**Exercise directions**
If an entry holds a picture, drop the picture but restate the entry word for word.

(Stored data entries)
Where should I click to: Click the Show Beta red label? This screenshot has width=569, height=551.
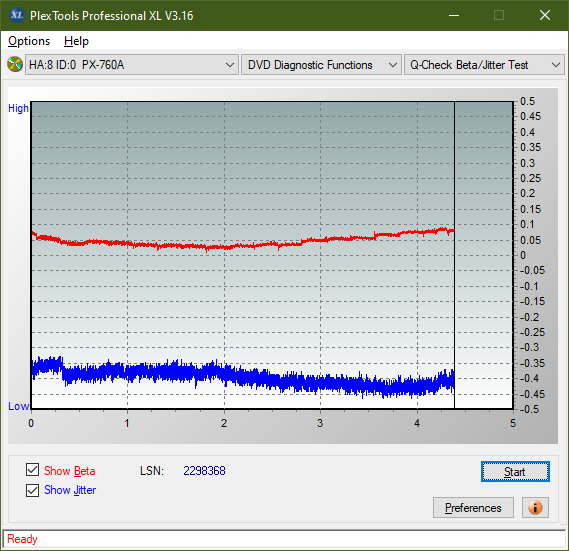tap(70, 471)
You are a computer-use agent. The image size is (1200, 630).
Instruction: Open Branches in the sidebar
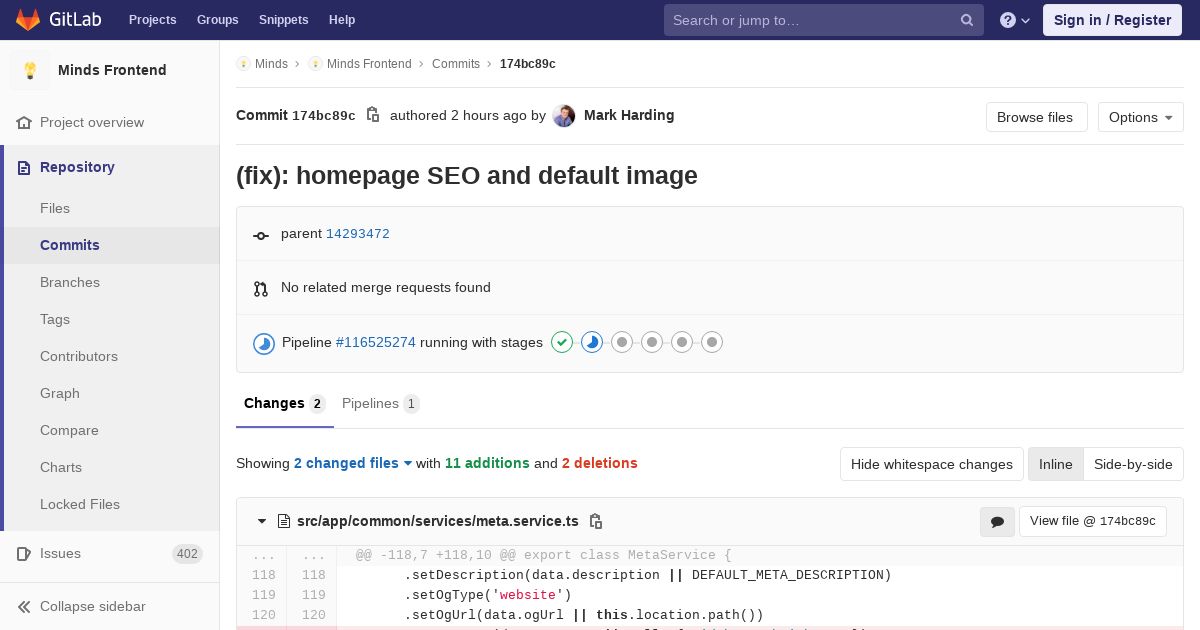(x=70, y=282)
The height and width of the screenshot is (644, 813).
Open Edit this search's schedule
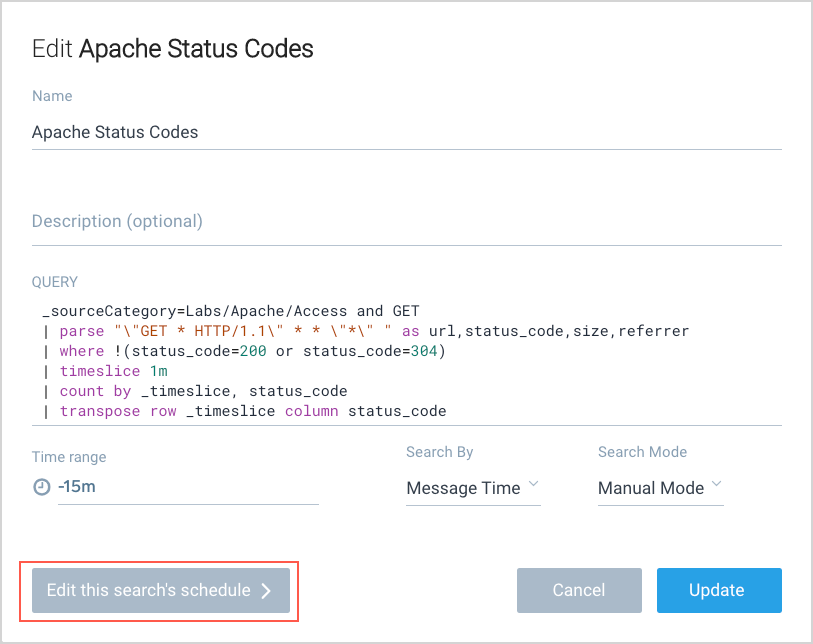point(158,590)
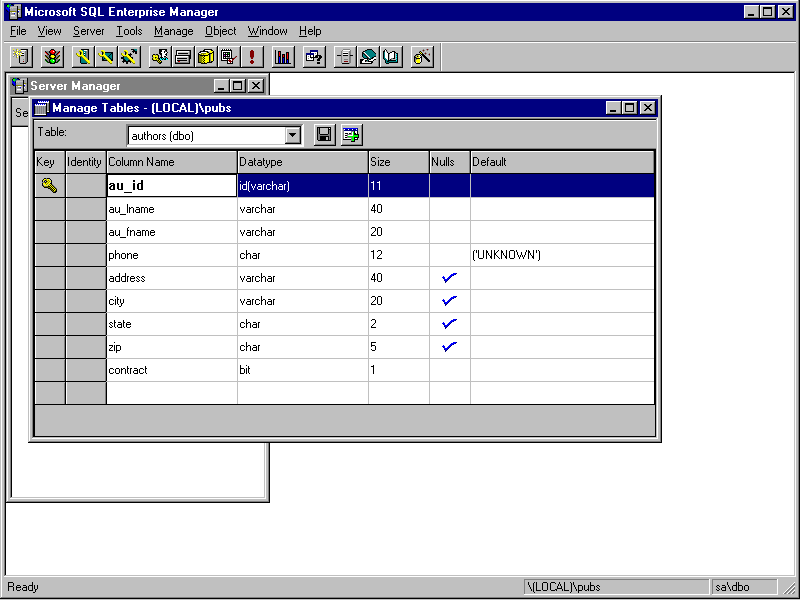The width and height of the screenshot is (800, 600).
Task: Click the red exclamation mark toolbar icon
Action: pyautogui.click(x=252, y=57)
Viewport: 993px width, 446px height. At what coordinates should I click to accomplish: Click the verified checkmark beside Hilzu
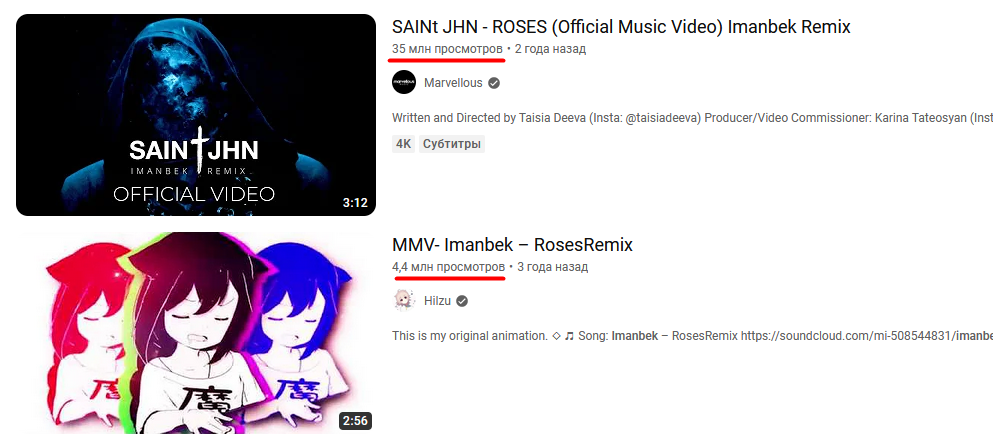(462, 301)
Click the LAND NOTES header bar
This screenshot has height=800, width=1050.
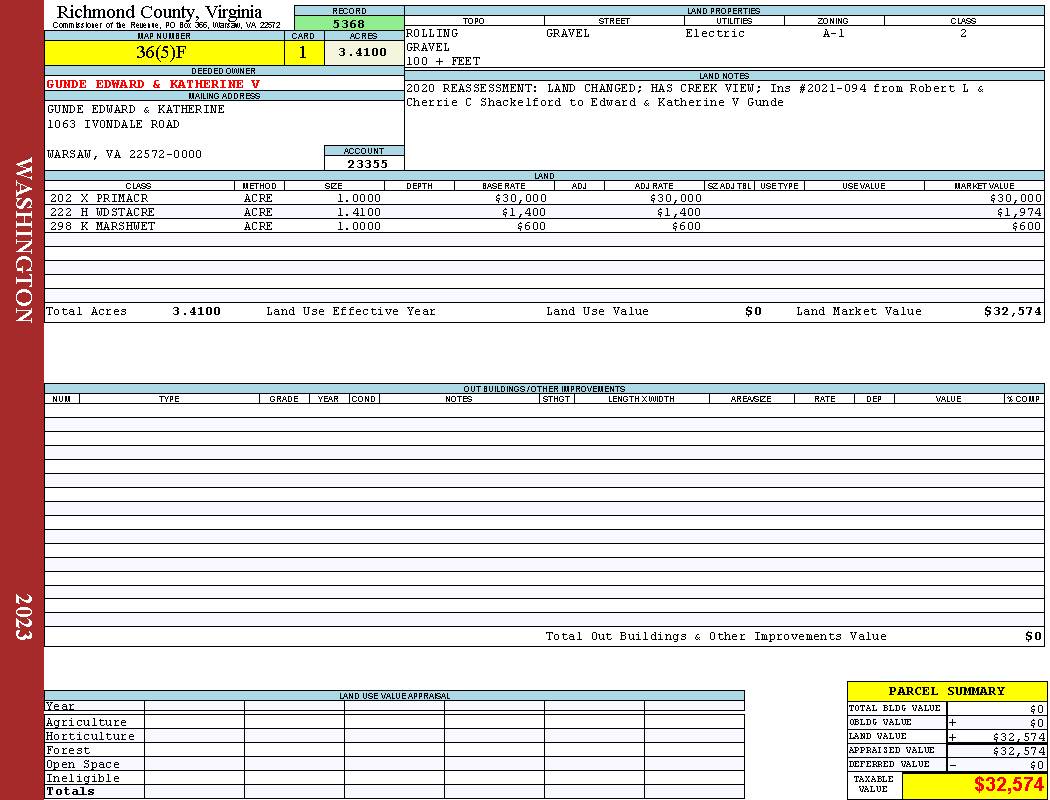(x=724, y=76)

**Written solution**
Where should I click to: Click the Show Beta red label? This screenshot has width=569, height=551.
tap(70, 471)
You are a computer-use agent. The image size is (1200, 630).
Instruction: Open Branches in the sidebar
(x=70, y=282)
The height and width of the screenshot is (644, 813).
Open Edit this search's schedule
point(158,590)
The width and height of the screenshot is (800, 600).
Task: Click the red exclamation mark toolbar icon
Action: pyautogui.click(x=252, y=57)
Viewport: 993px width, 446px height. At what coordinates should I click to accomplish: Click the verified checkmark beside Hilzu
(462, 301)
Click the LAND NOTES header bar
This screenshot has height=800, width=1050.
(x=724, y=76)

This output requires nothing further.